Epic: Allow appending more data to CSV uploads
product doc
eng doc

This PR implements special behaviour for _mb_row_id columns for CSV appends.

It corresponds to the following section of the eng doc (block link):

Special behaviour around _mb_row_id:

If a CSV file with _mb_row_id is uploaded, we will ignore the _mb_row_id column in the CSV
If a CSV file without _mb_row_id is uploaded, we will create the column anyway
This column is assumed to be auto-incrementing. We use the max value of this to roll back changes when failures occur during insertion
Test: If a CSV file with _mb_row_id is uploaded to a table doesn’t have it, we will ignore the _mb_row_id column in the CSV but create the column anyway
Test: If a CSV file without _mb_row_id is uploaded and the table doesn’t have it either, we will create the column anyway
Test: If a CSV file without _mb_row_id is uploaded and the table does have it, we can upload just fine (it’s not required)

src/metabase/upload.clj

qnkhuat · 2023-12-13T07:00:22Z

src/metabase/upload.clj

+          {:keys [parse-rows table-col-names table-has-auto-pk?]} (check-schema table header)
+          driver (driver.u/database->driver database)
+          auto-pk-type (driver/upload-type->database-type driver ::auto-incrementing-int-pk)
+          create-auto-pk? (not table-has-auto-pk?)]
      (try
        (let [parsed-rows (parse-rows rows)]
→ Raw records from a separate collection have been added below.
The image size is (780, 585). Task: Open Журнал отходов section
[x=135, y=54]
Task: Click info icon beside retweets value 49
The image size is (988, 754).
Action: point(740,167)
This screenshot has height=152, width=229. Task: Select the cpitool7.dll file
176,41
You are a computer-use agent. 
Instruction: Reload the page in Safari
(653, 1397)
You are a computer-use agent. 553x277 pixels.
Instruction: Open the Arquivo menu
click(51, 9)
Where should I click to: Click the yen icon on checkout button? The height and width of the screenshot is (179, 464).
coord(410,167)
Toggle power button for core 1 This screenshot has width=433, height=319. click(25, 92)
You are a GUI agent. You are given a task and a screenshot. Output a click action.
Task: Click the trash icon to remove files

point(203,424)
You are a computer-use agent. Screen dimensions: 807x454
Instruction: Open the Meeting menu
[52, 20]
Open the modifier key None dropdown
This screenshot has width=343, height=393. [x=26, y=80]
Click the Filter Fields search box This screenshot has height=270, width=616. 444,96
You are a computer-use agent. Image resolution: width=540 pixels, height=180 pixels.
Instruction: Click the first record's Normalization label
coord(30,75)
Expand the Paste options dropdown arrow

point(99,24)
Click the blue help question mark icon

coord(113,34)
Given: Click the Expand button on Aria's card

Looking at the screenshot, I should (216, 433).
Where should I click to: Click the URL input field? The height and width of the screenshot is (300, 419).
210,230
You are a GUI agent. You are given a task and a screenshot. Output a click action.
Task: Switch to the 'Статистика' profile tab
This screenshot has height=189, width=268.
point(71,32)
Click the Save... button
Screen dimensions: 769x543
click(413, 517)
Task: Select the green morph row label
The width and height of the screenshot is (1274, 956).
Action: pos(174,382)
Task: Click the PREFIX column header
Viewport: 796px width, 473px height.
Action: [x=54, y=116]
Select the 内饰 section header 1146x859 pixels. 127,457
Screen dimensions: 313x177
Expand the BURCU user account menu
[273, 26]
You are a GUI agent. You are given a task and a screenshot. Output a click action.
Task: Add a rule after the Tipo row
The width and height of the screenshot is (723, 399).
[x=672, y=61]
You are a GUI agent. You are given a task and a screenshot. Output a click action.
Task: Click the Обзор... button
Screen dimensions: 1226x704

just realized that we are realizing the whole "rows" here.
I think it'd be nice if driver/insert-into! take a lazy seq and returns the number of items inserted. this way we don't have to have the whole seq realized before hand.

This is not a blocker a but a potential TODO

src/metabase/upload.clj

qnkhuat · 2023-12-13T07:29:38Z

src/metabase/upload.clj

+    ;; check for duplicates
+    (when (some #(< 1 %) (vals (frequencies normalized-header)))
+      (throw (ex-info (tru "The CSV file contains duplicate column names.")
+                      {:status-code 422})))
    (if (and (empty? extra) (empty? missing))
      {:parse-rows (fn [rows]


This is duplicated with what we have in detect-schema.

it makes me think about whether we should stop having these functions returning a lexical scoped function like this.

WDYT about having a function
(defn parse-rows [col->types rows excluded-columns-idx])

this way we can decouple schema checking and parsing the rows.

You have a point, ideally these shouldn't be coupled and duplicated logic can be separated. Let's think about this. check-schema is doing a lot here, and its logic can definitely be split

Schema checking and parsing the rows are coupled in the sense that:
(1) both the header and rows need to have their auto-pk columns removed.
(2) the schema checking uses the types of fields to know what parser to apply to each column

Creating (defn parse-rows [col->types rows excluded-columns-idx]) might help reduce some coupling because the coupling from (1) is more explicitly in the form of the excluded-columns-idx argument. But they're still coupled by the shared decision to remove the auto-pk columns. To decouple them fully, I could remove the auto-pk column from both the header argument of schema-check and the rows argument of parse-rows.

If we have these functions:

(defn auto-pk-col-indices [header]) (defn schema-check [table-fields header-without-auto-pk-columns]) (defn parse-rows [col-upload-types rows-without-auto-pk-columns])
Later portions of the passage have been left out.